Step by step solution

01

Understand the Work Formula

Work is calculated using the formula \( W = F \times d \times \cos(\theta) \), where \( W \) is the work done, \( F \) is the force applied, \( d \) is the distance moved, and \( \theta \) is the angle between the force and the direction of movement. If the movement is in the direction of the force, \( \theta = 0 \), and thus \( \cos(0) = 1 \).
02

Identify Given Information

From the problem, we know that the force \( F \) is the weight of the dog, which is \( 22 \mathrm{~N} \), and the distance \( d \) the dog is lifted is \( 4.7 \mathrm{~m} \). The angle \( \theta \) between the force and direction of movement is \( 0 \) degrees since the force and movement are in the same direction.
03

Substitute into the Work Formula

The formula simplifies to \( W = F \times d \).

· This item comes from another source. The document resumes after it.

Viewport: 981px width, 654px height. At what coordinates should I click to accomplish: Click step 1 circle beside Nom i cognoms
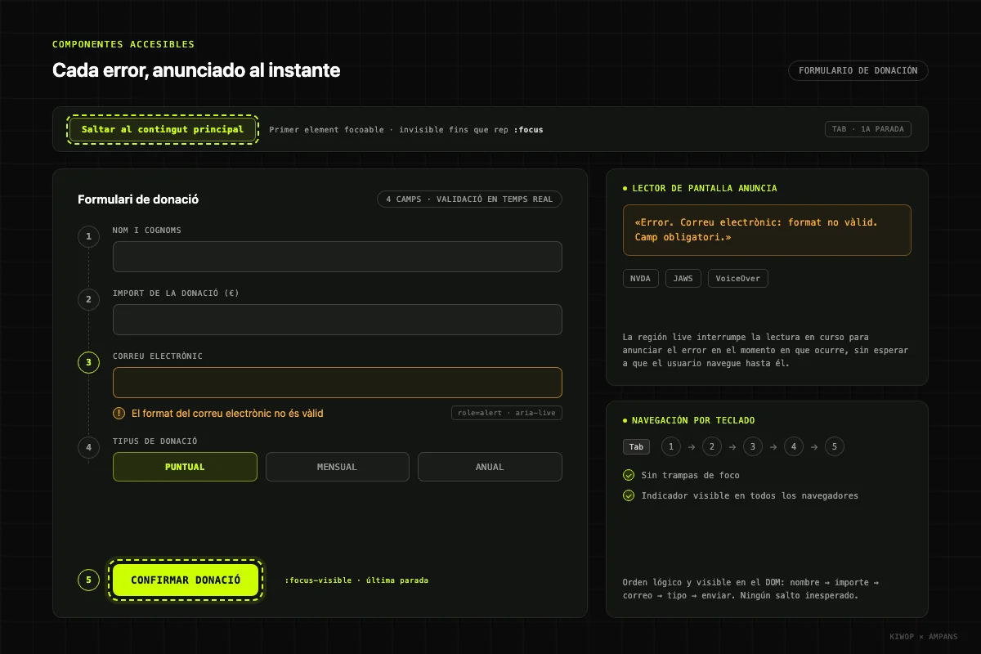(x=89, y=237)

Substitute the known values: \( F = 22 \mathrm{~N} \) and \( d = 4.7 \mathrm{~m} \).
04

Calculate the Work Done

Perform the multiplication to find the work: \( W = 22 \times 4.7 = 103.4 \mathrm{~J} \).
05

Determine the Final Answer

The work done by the child in lifting the dog is \( 103.4 \mathrm{~J} \) because the calculation showed that \( W = 103.4 \mathrm{~J} \).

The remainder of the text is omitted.